Today is the 70th birthday of San Diego Padres’ legend Randy Jones. We wish him the best as he much loved among Padres fans.
Happy 70th birthday to one of the best to ever put on a San Diego Padres uniform, Randy Jones.
The Padres drafted the left-hander in the 5th round of the 1972 draft.
He made his debut in 1973, winning seven games with a 3.16 ERA, with an ERA+ of 110.
In 1974, things didn’t look good for the young lefty. He led the entire MLB with 22 losses and a 4.45 ERA in 40 games, 34 of them starts.

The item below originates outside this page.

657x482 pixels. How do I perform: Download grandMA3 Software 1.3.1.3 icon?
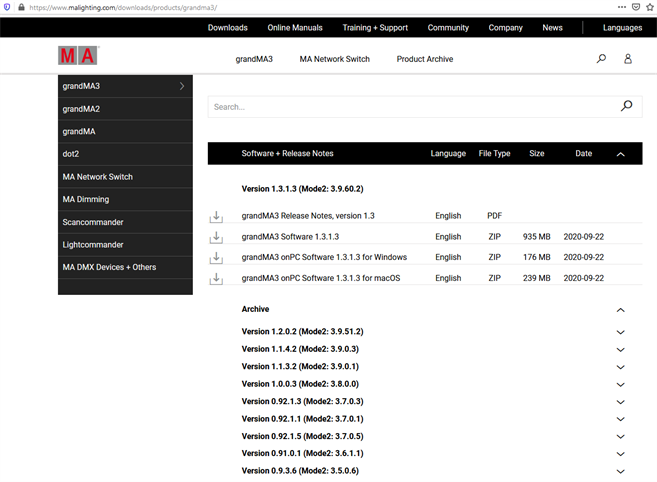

As Jones has time and time again on and off the field, he battled back and rebounded nicely. His 1975 season was one of the best by a Padres pitcher ever. Jones won 20 games with a National League-best 2.24 ERA in 36 starts and 156 ERA+, both career-bests as well. He earned his first All-Star selection and finished second in Cy Young voting (we will forgive him for losing to Hall of Famer Tom Seaver).
In 1976, however, the pitcher would not be denied. He won a career-high 22 games in a Major League-high 40 starts with an astounding 25 complete games (that’s how many Clayton Kershaw has in his 10-year career). With a 2.74 ERA and 315 innings to boot, Randy Jones won the NL Cy Young. He also earned his second consecutive All-Star appearance. That season, the hurler also set the single-season record for most fielding chances by a pitcher without an error.
Jones pitched for the Padres until 1980. In those eight seasons, he had four 11+ win seasons, five seasons with at least 34 starts and over 200 innings, and four seasons over 100 ERA+ (meaning he was an above-average pitcher for those years).
After the 1980 season, Jones was traded to the New York Mets. He never quite reached the numbers he did in San Diego. His last season was in 1982 when the pitcher won seven games and recorded a 4.60 ERA. Randy Jones finished his career with an even 100 wins.
The lefty had his number 35 retired by the Padres in 1997.
He still lives in San Diego and joins the Padres radio team from time to time on the air. Jones is seen in and about the ballpark and always open to talk to the fans. He is fully invested in his community. And well-loved. Happy Birthday, RJ.